DETTAGLI ESERCIZIO – Indica il numero di righe dei dati che contengono la parola "screenshot". Scrivi soltanto il numero.

• • •

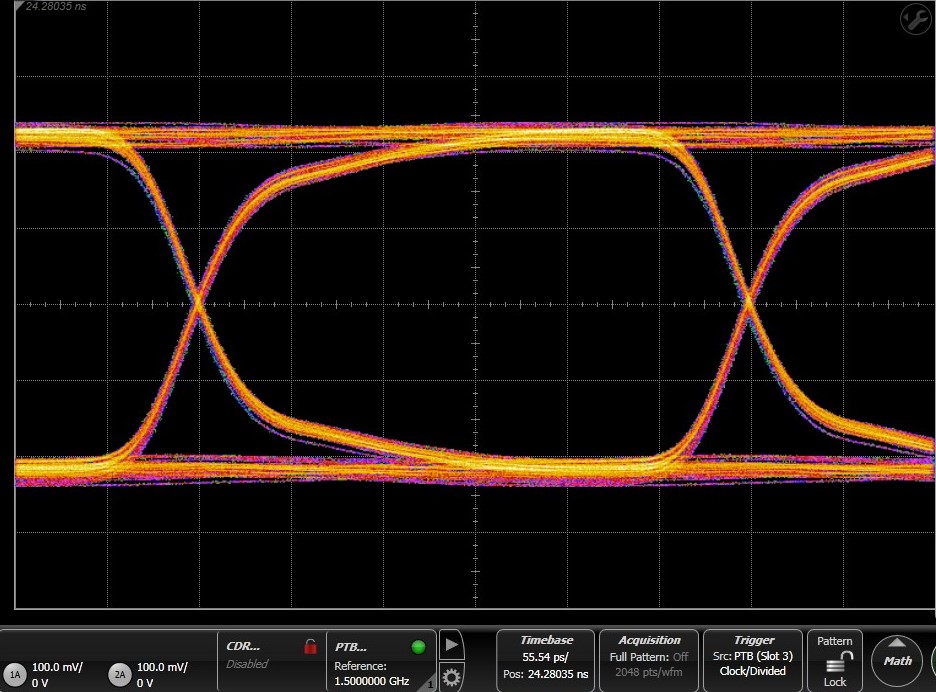Toggle the Pattern Lock button

(x=835, y=660)
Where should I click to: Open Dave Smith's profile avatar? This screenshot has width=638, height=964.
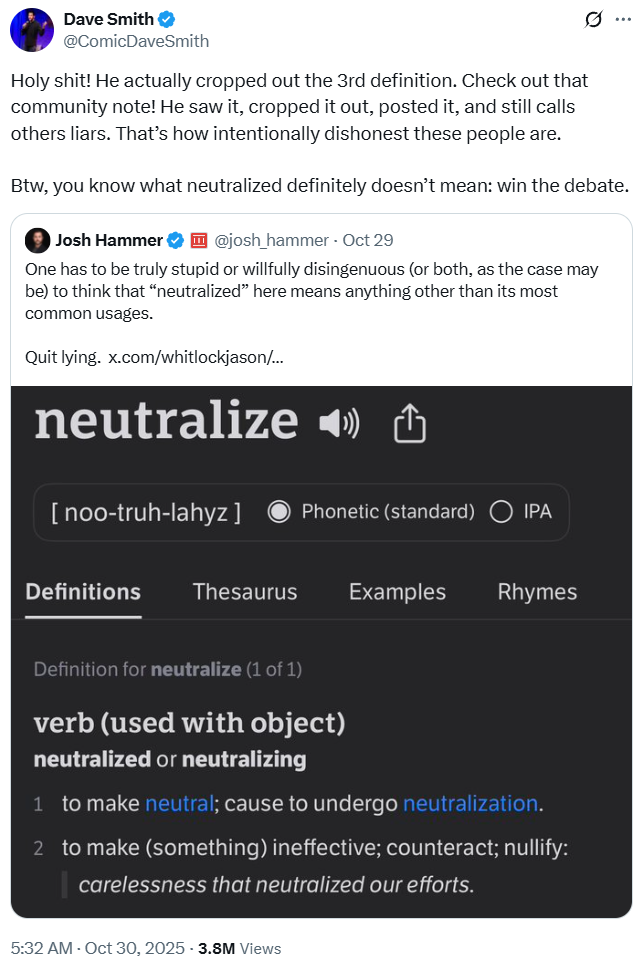pos(32,31)
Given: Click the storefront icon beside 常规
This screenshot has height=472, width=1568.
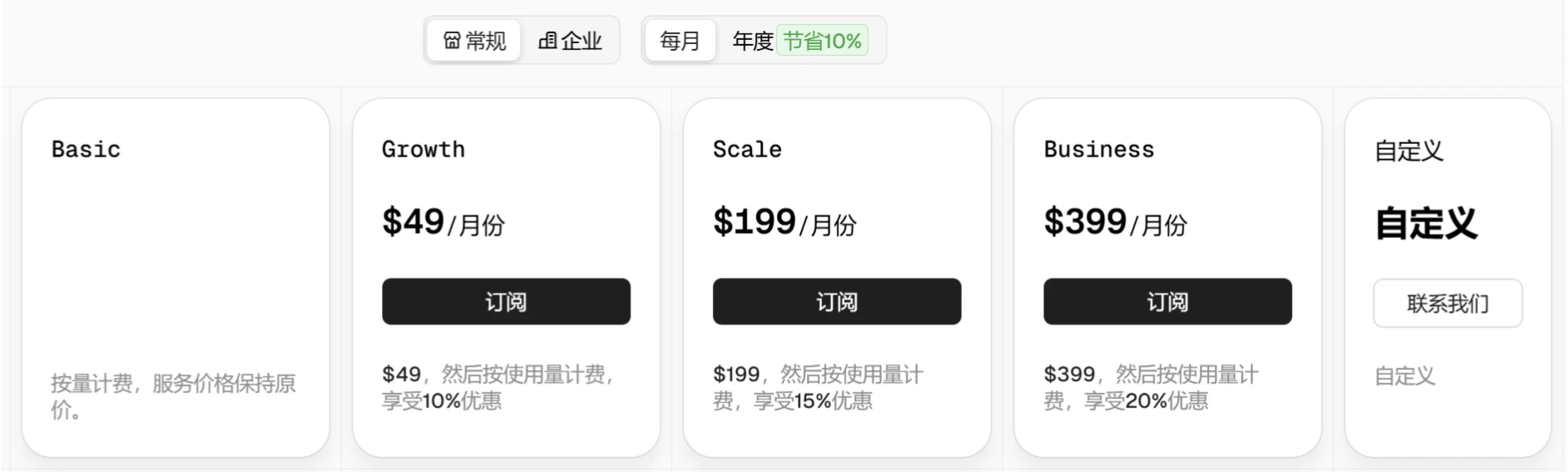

• • •

RISULTATO ESERCIZIO – 2